Let's talk about that ending: for me it was one of the greatest things I have seen in a comedy in a long time. Better than the Michael Bay-parodied Hot Fuzz, the end of Pineapple Express is an olio of ever 1980's and early 90's action film I grew up watching. In this final scene, which takes place in an abandon barn complete with multiple levels and secret doors, I was reminded of the first two Lethal Weapon films (someone gets shot as they stand on a metal grate and then fall over and get their leg caught in a chain and swing from side to side, but sadly James Franco doesn't tell anyone to "go spit"), Double Impact or any Jean-Claude Van Damme movie for that matter (Seth Rogen and Gary Cole have an incredibly long fight scene plus there are barrels! If you've seen those movies, you know what I mean), any thing made by John Woo, I saw some Predator, some Commando, anything with Segal or Chuck Norris, any straight to video movie with ninjas or Billy Blanks, and I could go on...

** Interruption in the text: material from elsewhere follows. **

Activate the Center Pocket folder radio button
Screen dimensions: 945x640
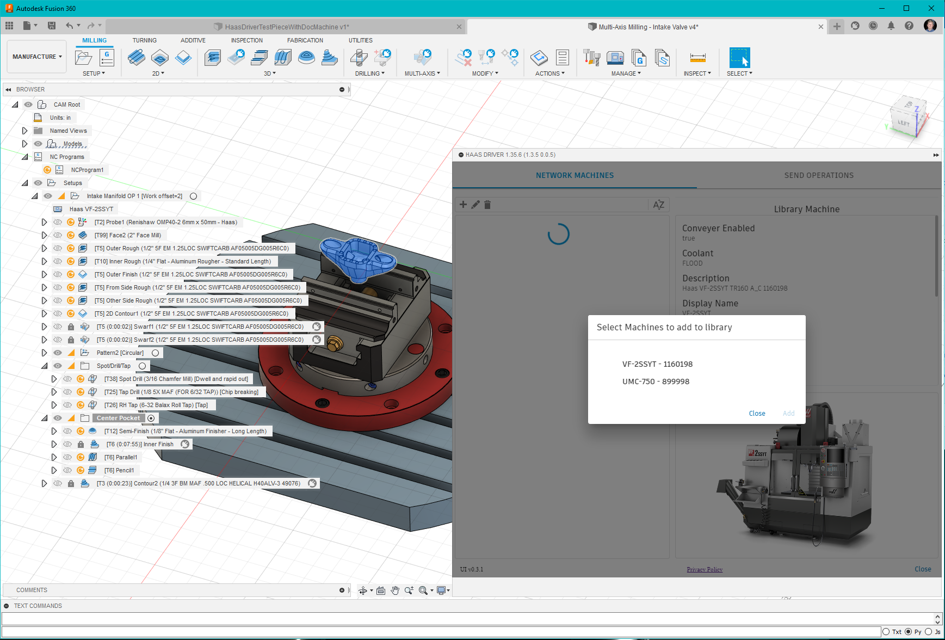click(151, 418)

The point is that these are all references that Rogen and Apatow and Green wanted to install into their film because this is how they think these two characters Dale and Saul would expereicne something like this. There is no reveal at the end of the movie that lets you know it was all a hazy brainstorm while they sat on the couch and smoked Saul's innovative "cross doobie" or that they were just dreaming this thing up all along in some passed out reverie. That's what makes the joke so great, because there is no way that one can watch this film with a straight face. I was surprised to hear Michael Philips and Richard Roeper the other night talking about how they were disappointed in the film and how ugly and violent it was at the end, and how it didn't match the tone. I was surprised they missed the joke, especially Roeper seeing how later in the show he recommended the brutally violent and gratuitous Hell Ride. I think they wanted the film to be something it was never intended to be, and Philips got it right when he said that the filmmakers are not at all interested in the commercial appeal of the film. It's all an in-joke, and I for one found it hilarious.

It's almost impossible to conventionally review this film (which I am not trying to do), but it all works if you find the references funny. It also works if you just like stoner comedies; the character of Red (Danny McBride) is bound to get some laughs, as well as Gary Cole asking "has anyone seen my big knife" as he holds a giant machete. But the finest joke is the fact that David Gordon Green directed this film, and the way he has cinematogrpaher Tim Orr shoots the final action scene (he shoots it in a style that is a straight throwback to 80's action movies, everything from the two main characters splitting up so they can have their own final showdowns with the villains they match up with, to the scene where someone rolls on the ground shooting a bunch of people and said shot people keep shooting their guns in the air.) is one of the best jokes in movies this summer, and one of the best comedies that Apatow and Rogen have collaborated on.

Oh yeah, and James Franco steals the movie...every scene belongs to him.